▶ What you will do
For every line in the material, set down an identical one.

▶ Supplied material
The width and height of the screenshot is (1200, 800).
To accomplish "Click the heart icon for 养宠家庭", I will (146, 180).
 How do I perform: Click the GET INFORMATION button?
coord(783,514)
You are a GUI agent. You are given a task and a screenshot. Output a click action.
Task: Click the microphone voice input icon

▶ Exercise answer
The width and height of the screenshot is (1200, 800).
To accomplish "Click the heart icon for 养宠家庭", I will (146, 180).
 How do I perform: Click the GET INFORMATION button?
coord(783,514)
You are a GUI agent. You are given a task and a screenshot. Output a click action.
Task: Click the microphone voice input icon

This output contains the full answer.